IMM (In Mike's Mind)
There is a storm coming!

I spent the last few days in Switzerland, visiting family and friends as well as networking with old colleagues from work. I am leaving Switzerland with a very distinct feeling in the pitt of my stomach. There is a storm coming! We are very close to a significant economic shift that will particularly affect the funding climate of small technology based startups. Time predictions are always hard. I can not tell you if it will take another 2 months or another 18, but the writing on the wall is fairly visible by now. The possibility of a drastic reduction of the funding market is now very real. 

My prediction is based on two pillars. The macro-economic circumstances in the economic and financial world of Europe and the U.S. as well as the over-saturation of startups in the  technology sector.


On the micro-economic level I am particularly concerned about the over-saturation of startups, the overlap of ideas and therefore the hyper competition in too many niche markets. In countless discussions with professionals in the tech and finance world in Switzerland two things became crystal clear.

  • Everybody who read halfway through Eric Ries “The lean startup” or 37 Signals “Rework”, thinks they can start a company.
  • They actually find investors for it.
I am used to high funding rates from the Valley, but I did not expect this amount of risk taking from the fairly conservative Swiss. After closer evaluation it turns out that many run often with identical ideas, concepts, market analysis even site designs of existing companies. I can not tell you how many Groupon competitors exist and not one of them being cash flow profitable (using standardized accounting practices). Each and everyone justifying their valuation by the IPO/acquisition price of other competitors. Meanwhile nobody seems to realize that they all compete for the same market, are feeding each others growth by swapping users and bidding up their nearly insane valuations. Let’s get this straight. Consumer facing internet startups are a hit driven business. For every one that wins, 99 companies die. It is just not realistic to believe that every single startup set out to produce daily deals will either be acquired or a sustainable long term business. But that is exactly how the Swiss entrepreneurs feel. And let’s put this further into perspective. Switzerland is financially and politically one of the most conservative nations in Europe. Women could’t work or open a bank account without the explicit permission of their husbands until 1985. In some parts they could not even vote until 1990. Now if the Swiss are startup crazy, I can guarantee you that our larger neighbors Germany, France, Italy or the Brits far up North are too. Summarized you now have perceived market valuations of small companies that exceed by far real values not just in the Valley or the US but all over  Europe as well. 


On the macro-economic level my prediction is fairly pessimistic. Greece will default, will exit the Euro, so will 1 or 2 other countries. The Euro in its current shape will no longer exist after 2015. Greece as well as all other exiting countries will get their own currency back, will likely face a period of hyper-inflation, great uncertainty and lower spending by consumers and dramatically reduced investments by companies.

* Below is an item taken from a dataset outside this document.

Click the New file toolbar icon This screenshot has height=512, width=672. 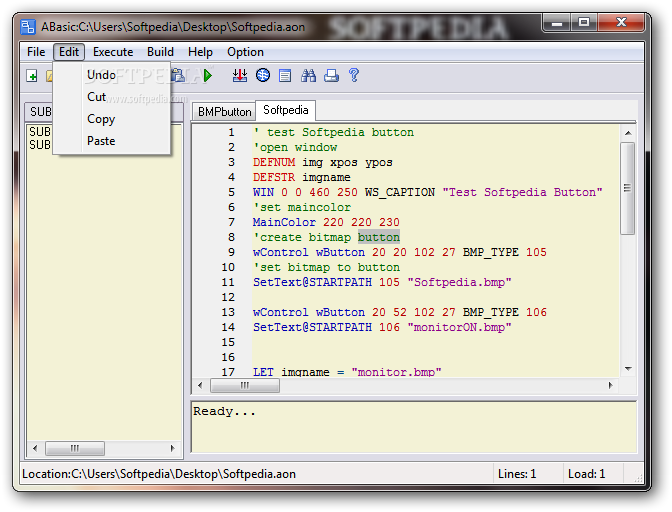click(32, 76)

This will have a ripple effect through the financial world on to Europe and the US. I also predict that the US will face rising inflation and interest rates with similar effects, particularly a negative effect on the nationwide still very vulnerable housing market. 3 factors here will have a negative impact on the funding environment of startups.

  • Low consumer spending and business investments will have a ripple effect through all industry branches. Ad prices in all shapes and forms from PPC, PPL to PPA will drop. Large companies as well as startups that depend on add revenue will see a revenue drop and accordingly adjust their forecasts.
  • High inflation rates increase cost and reduce the runway of startups
  • With high inflation will come with high interest rates which will further increase the opportunity costs for large pension funds and institutional investors. Why invest into a venture fund when you can make equivalent returns at the bond market at significantly lower risks.


Market corrections are natural and occur cyclical. This one is no exception. For Silicon Valley in particular the effects will be significantly smaller than the burst of the dot-com bubble. I do consider a consolidation of the funding market in Silicon Vally for tech startups by 30 - 40% as healthy and realistic.